By Jason Jacks on February 23, 2011


Brenda Bannan

“Augmented Reality” sounds like a pilot for a Syfy Channel movie of the week. But while the technology behind what is known in scientific circles as AR is certainly state of the art, its mission is far from science fiction.

In Brenda Bannan’s EDIT 732 and EDIT 752 graduate-level classes, students are learning and developing new teaching aids that incorporate computer and smartphone technology to layer information over views of the real world. The concept is known as augmented reality.

“It’s a fascinating technology,” says Bannan, an associate professor in the College of Education and Human Development’s Instructional Technology program. “And it’s very new to education and training.”

Last fall, one team of her students worked with a seventh-grade history class in Richmond to design a prototype for a smartphone app that would allow users to point their phone at an historical structure in order to prompt a tutorial about the place.

“This gets students out of the classroom,” Bannan says.

Another team designed a similar prototype for visitors to Mount Vernon to use as they tour that historical setting.

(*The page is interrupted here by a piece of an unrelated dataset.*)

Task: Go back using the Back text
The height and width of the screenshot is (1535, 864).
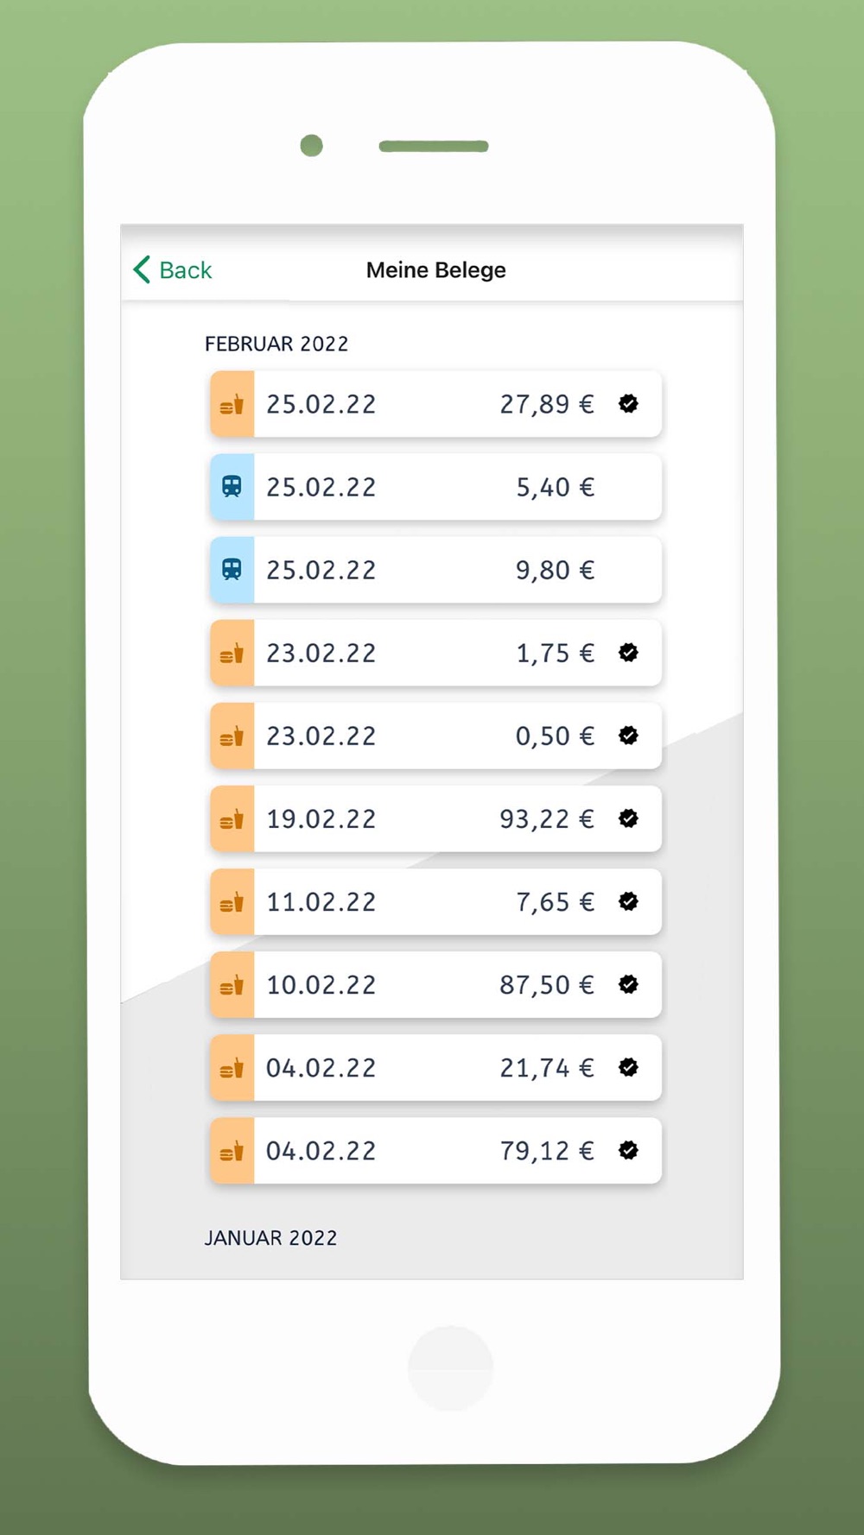Action: 186,270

Meanwhile, two other groups designed AR teaching aids for science students. One uses “digital markers” to allow geometry students to view 3-D geometric images on a computer monitor. The other, which was designed with homeschoolers in mind, employs cameras and markers to mimic chemical experiments on a computer.

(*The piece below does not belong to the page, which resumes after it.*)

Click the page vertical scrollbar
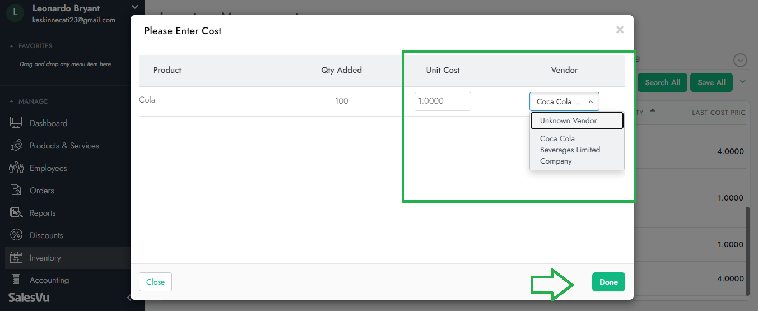The width and height of the screenshot is (758, 311). tap(749, 251)
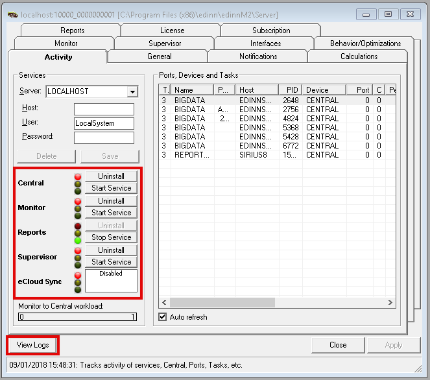Image resolution: width=430 pixels, height=380 pixels.
Task: Click the red status light for eCloud Sync
Action: [78, 275]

All four AR prototypes, according to Bannan, were designed to give students “a new way to learn.”

“The idea is to leverage the technology for the benefit of education and training,” she points out. “This has an amazing potential to promote different views for education.”

While much of the design work was done in the fall, this spring students will be testing the practicality of their prototypes by getting feedback on their creations from students and teachers.

Widely used in other industries, like gaming and health care, AR as a teaching and training tool, according to Bannan, is now only scratching the surface.

“I think we are in the midst of an interface revolution,” she says.

This June, Mason will host the seventh annual Innovations in e-Learning Symposium, which will include lectures on AR technology.